Estos días los periódicos nos han informado del transplante de cara que un ciudadano cuyo nombre es Rafael, ha sido sometido a dicha intervención debido a una enfermedad congénita que le afectaba gravemente la cara. La enfermedad es una neurofibromatosis de tipo 1. Las imágenes son lo suficientemente explícitas sobre las condiciones en las que ha padecido esta persona.
La primera idea que me viene a la mente es que si era una enfermedad congénita la primera persona que lo acogió fue su madre. ¿Qué debió de pensar? ¿Cuánto esfuerzo por controlar el pánico de encontrar delante de ella a un bebé que no era como los demás? ¿Cuánto sufrimiento habrán padecidos los padres? ¿Cuánto habrá padecido esa persona que no ha podido tener una vida normal?

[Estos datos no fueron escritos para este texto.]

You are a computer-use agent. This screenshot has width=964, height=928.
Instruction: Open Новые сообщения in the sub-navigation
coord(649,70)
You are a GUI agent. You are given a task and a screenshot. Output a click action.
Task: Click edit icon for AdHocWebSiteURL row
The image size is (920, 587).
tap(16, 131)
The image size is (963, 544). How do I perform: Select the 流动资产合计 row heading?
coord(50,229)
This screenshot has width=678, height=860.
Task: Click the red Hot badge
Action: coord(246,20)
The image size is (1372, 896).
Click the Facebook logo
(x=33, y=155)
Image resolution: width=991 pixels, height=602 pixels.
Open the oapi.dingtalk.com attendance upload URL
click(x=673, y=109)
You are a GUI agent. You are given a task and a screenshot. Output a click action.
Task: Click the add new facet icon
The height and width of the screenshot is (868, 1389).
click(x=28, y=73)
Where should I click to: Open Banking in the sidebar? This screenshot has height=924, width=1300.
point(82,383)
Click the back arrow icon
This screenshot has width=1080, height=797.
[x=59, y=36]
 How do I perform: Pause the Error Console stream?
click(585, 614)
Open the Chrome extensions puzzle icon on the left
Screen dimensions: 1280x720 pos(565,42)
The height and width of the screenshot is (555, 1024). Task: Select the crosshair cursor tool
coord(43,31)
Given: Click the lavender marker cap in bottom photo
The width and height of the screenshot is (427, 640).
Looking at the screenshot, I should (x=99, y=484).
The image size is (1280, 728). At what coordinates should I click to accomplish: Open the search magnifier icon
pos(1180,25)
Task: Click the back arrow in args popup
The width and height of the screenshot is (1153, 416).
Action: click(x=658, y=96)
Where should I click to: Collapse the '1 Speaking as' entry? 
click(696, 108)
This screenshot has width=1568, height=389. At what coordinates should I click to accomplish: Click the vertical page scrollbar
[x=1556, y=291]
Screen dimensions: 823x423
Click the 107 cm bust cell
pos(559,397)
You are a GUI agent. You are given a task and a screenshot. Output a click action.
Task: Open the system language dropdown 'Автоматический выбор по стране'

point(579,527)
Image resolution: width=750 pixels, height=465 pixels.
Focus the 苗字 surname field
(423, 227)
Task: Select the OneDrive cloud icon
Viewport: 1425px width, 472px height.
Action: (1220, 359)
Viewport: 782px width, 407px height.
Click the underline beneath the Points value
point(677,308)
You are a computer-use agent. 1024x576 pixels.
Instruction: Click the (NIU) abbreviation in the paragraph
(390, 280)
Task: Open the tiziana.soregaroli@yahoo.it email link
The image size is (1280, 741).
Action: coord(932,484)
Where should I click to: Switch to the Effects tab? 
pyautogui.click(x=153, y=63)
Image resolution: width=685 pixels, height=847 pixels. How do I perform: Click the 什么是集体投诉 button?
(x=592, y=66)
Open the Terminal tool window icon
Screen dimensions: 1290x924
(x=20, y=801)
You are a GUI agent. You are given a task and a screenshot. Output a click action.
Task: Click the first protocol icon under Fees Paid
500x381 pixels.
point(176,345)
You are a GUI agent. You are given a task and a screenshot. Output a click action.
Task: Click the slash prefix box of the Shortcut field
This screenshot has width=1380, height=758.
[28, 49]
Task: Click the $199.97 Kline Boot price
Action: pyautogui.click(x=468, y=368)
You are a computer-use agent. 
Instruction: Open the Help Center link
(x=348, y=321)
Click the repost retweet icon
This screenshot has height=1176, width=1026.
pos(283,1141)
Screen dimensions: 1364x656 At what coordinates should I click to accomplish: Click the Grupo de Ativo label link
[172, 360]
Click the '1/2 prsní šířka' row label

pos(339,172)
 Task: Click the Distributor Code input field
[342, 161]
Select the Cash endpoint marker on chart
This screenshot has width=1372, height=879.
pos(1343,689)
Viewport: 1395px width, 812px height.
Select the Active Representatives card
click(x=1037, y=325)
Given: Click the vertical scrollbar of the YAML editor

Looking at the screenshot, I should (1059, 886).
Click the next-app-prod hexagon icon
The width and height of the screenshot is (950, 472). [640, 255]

¿Es concebible que en la actualidad y con los medios científicos se deje nacer a alguien con las deformidades que padecía esa persona? Antes de los conocimientos médicos lo natural era que surgieran casos de esta índole. La esperanza de vida de estas personas era prácticamente nula. Sin embargo, a medida que la ciencia médica se ha hecho más sofisticada, ¿qué sentido tiene dejar a una persona en esas condiciones?
Es evidente que entramos en terrenos complejos y accidentados. ¿Si soy creyente, puedo aceptar que Dios me envié una prueba de mi fe? ¿Puedo aceptar y querer que ese hijo/a mía nazca en esas condiciones, cuando se puede evitar? Desde luego para mí la respuesta es muy clara.
Hemos visto su “nueva” cara. La cirugía plástica hace milagros. No sé si tendrá que volver al quirófano para nuevos arreglos. En una sociedad donde prima lo estético, su deformidad es un recordatorio de lo subjetivo que es la etiqueta de belleza y fealdad.